### DATA SUPPLIED ###
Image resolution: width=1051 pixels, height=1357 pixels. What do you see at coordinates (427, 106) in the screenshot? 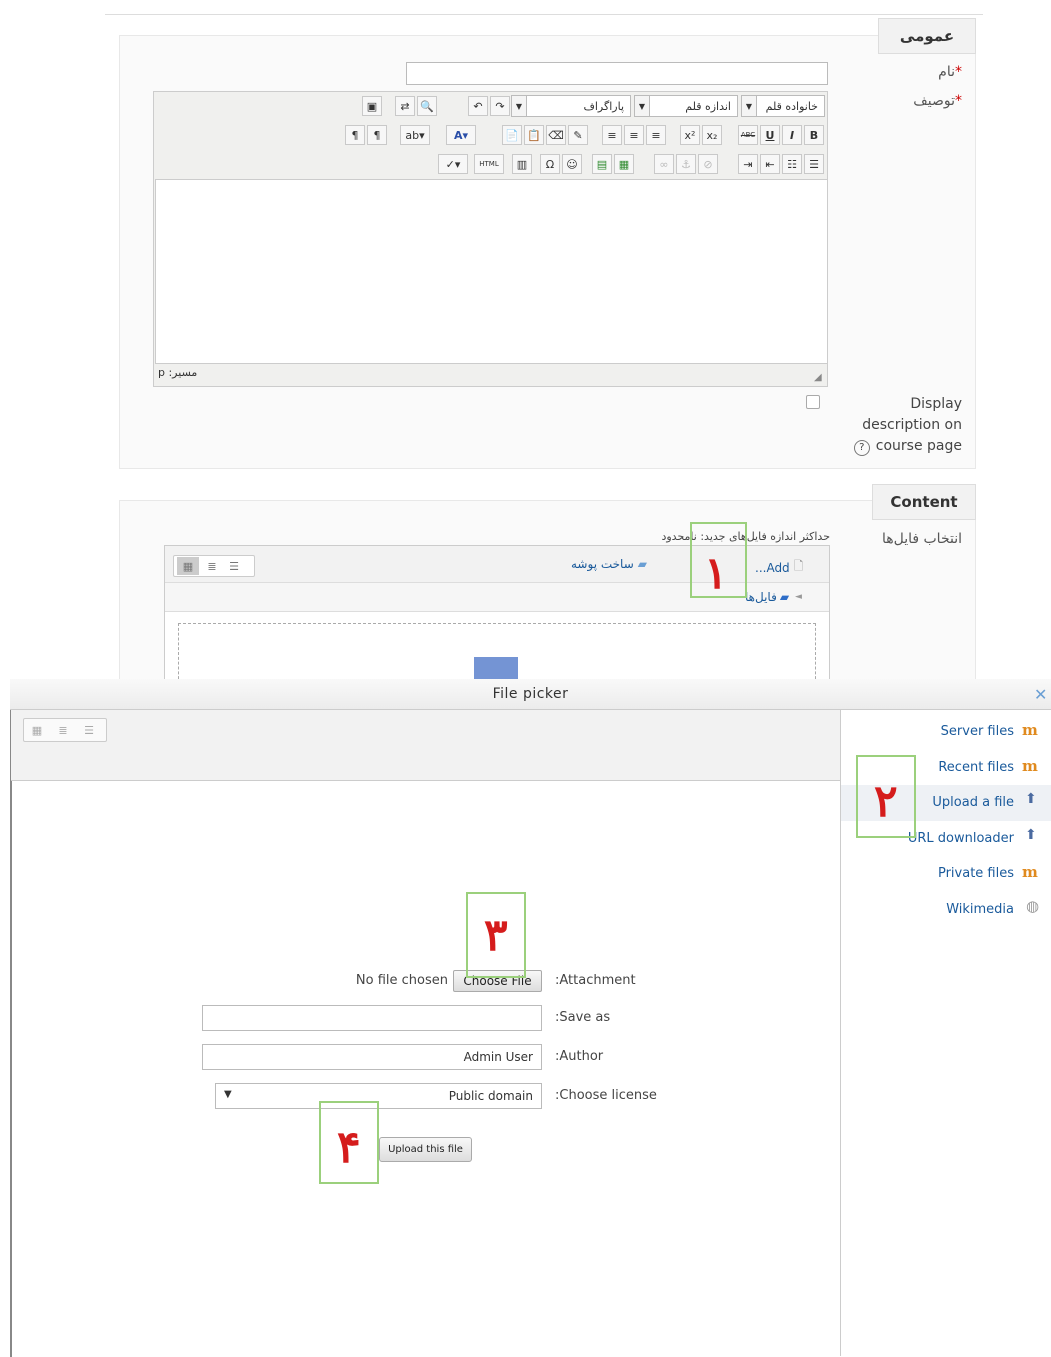
I see `find-icon: 🔍` at bounding box center [427, 106].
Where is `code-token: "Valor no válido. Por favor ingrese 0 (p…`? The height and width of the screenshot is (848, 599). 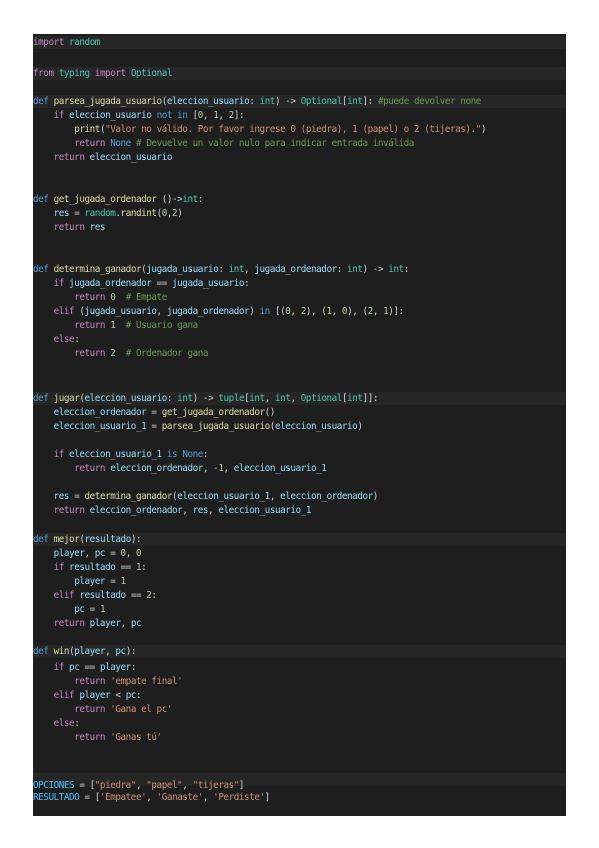
code-token: "Valor no válido. Por favor ingrese 0 (p… is located at coordinates (293, 130).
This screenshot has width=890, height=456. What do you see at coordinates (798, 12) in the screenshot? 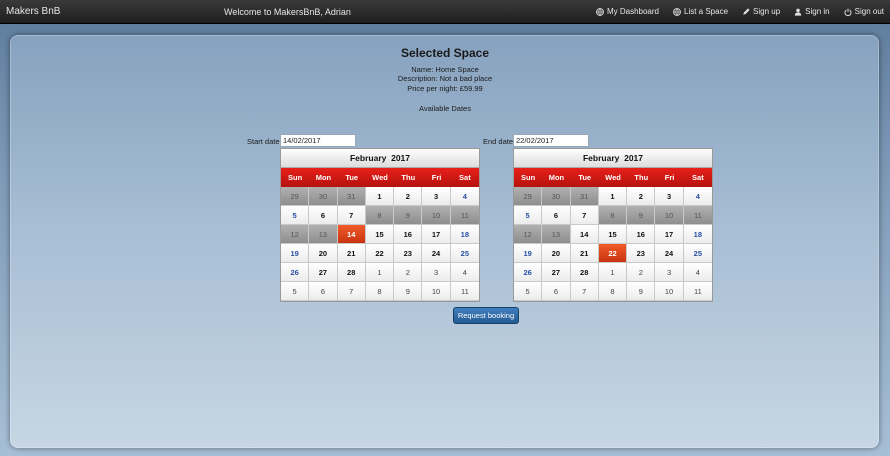
I see `user-icon` at bounding box center [798, 12].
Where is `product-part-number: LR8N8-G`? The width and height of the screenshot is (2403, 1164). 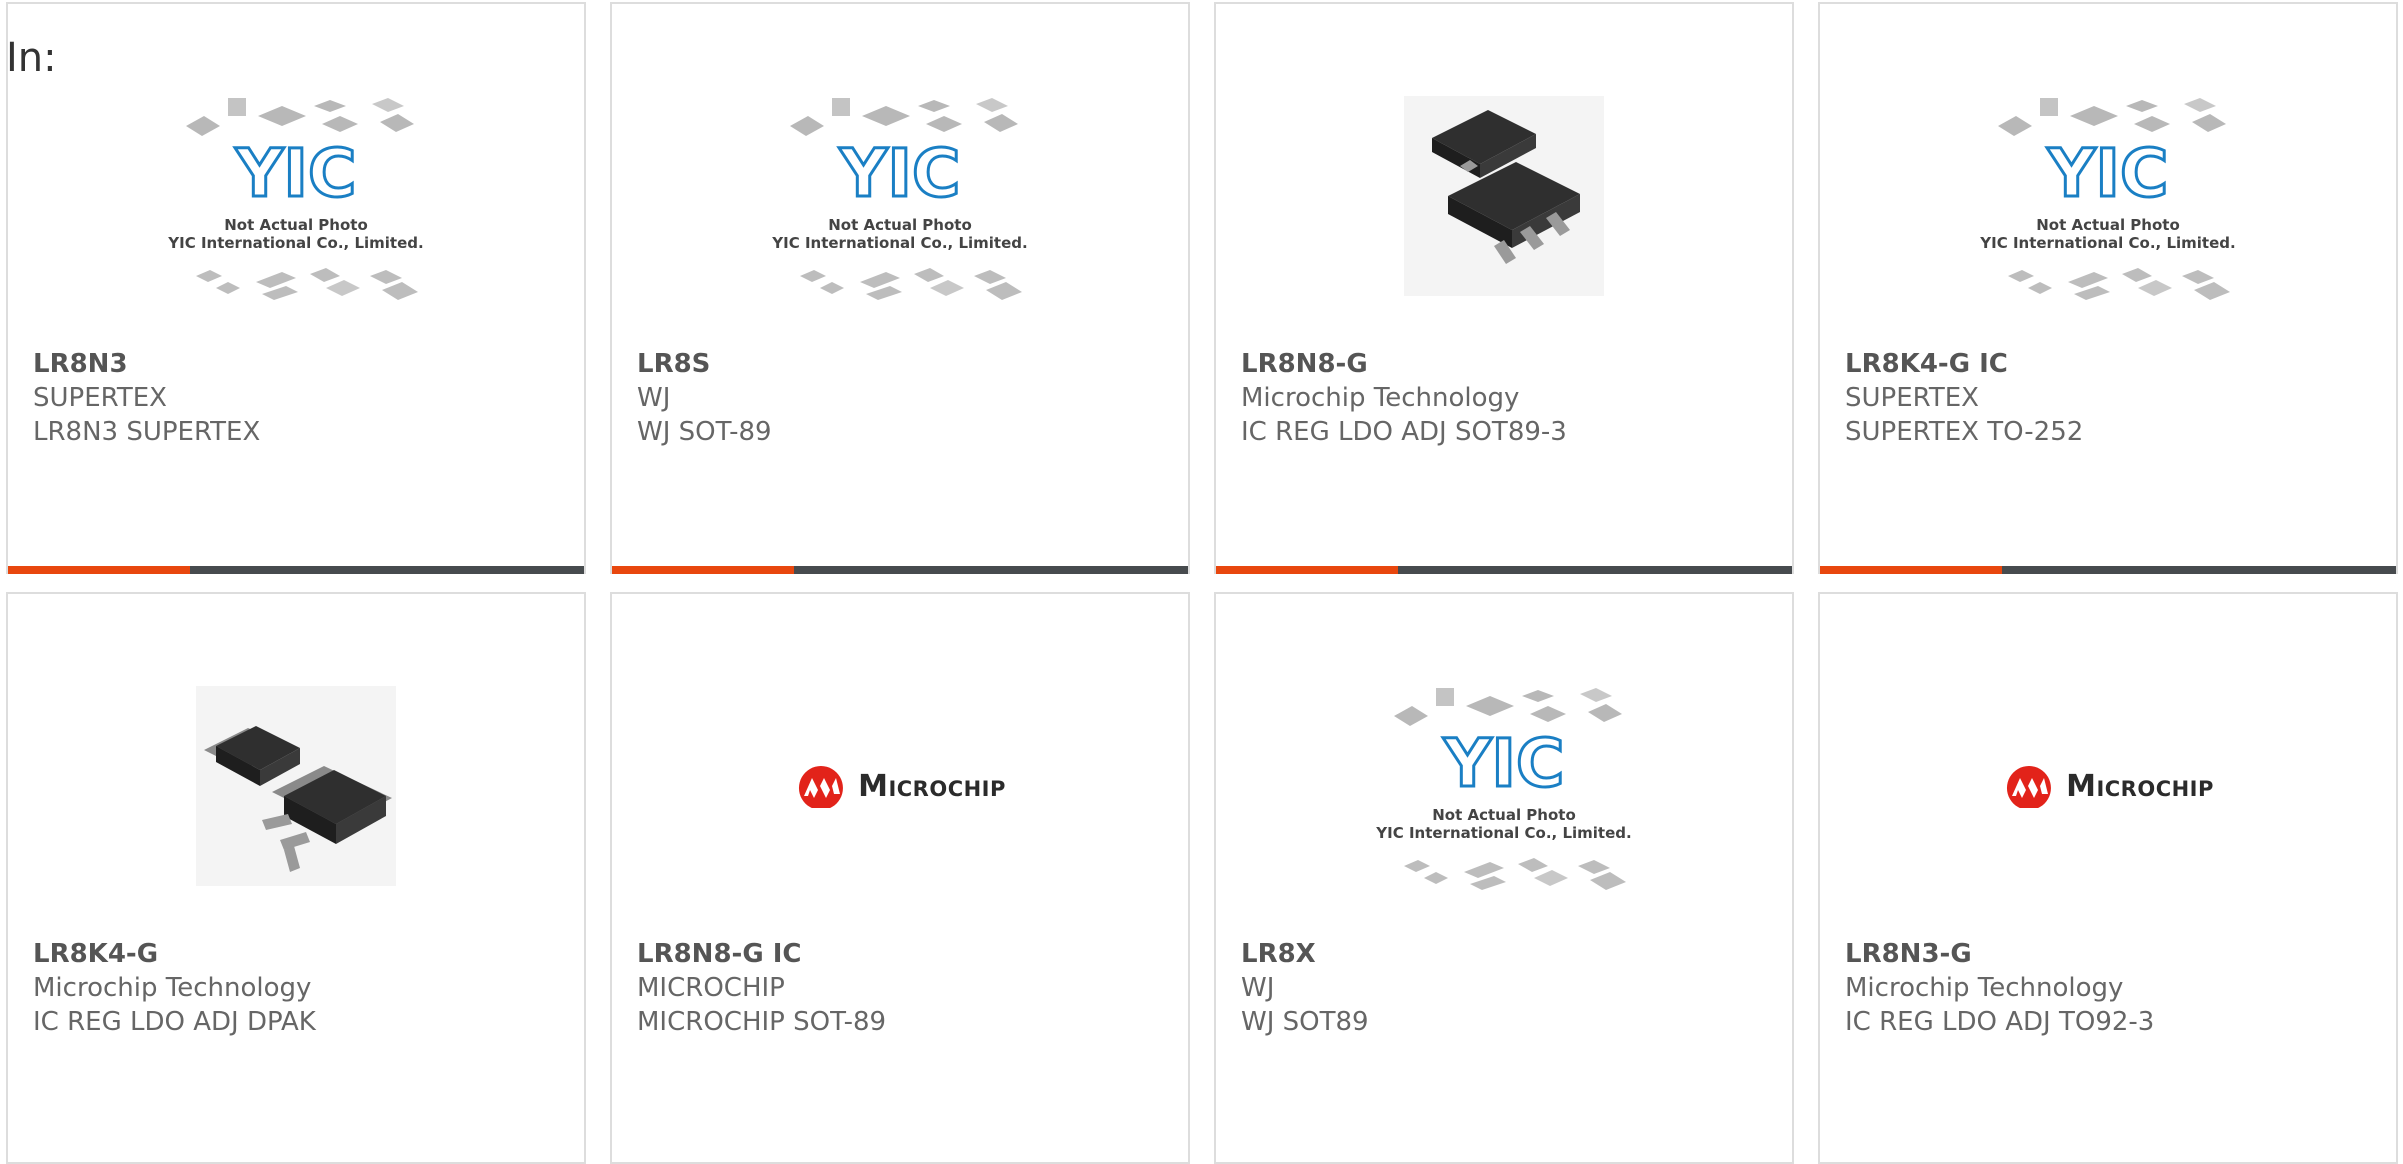 product-part-number: LR8N8-G is located at coordinates (1508, 364).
###
WRITTEN TASK. Please reproduce the stretch from the start of the lines through the line containing "center [798, 12].", replacing "screenshot" with "screen capture" and keeping everything else the same. Leave out the pictures.

ANSWER BELOW.
Image resolution: width=1051 pixels, height=1357 pixels. What do you see at coordinates (427, 106) in the screen capture? 
I see `find-icon: 🔍` at bounding box center [427, 106].
Where is `code-token: "Valor no válido. Por favor ingrese 0 (p…`? The height and width of the screen capture is (848, 599). 
code-token: "Valor no válido. Por favor ingrese 0 (p… is located at coordinates (293, 130).
This screen capture has width=890, height=456. What do you see at coordinates (798, 12) in the screen capture? 
I see `user-icon` at bounding box center [798, 12].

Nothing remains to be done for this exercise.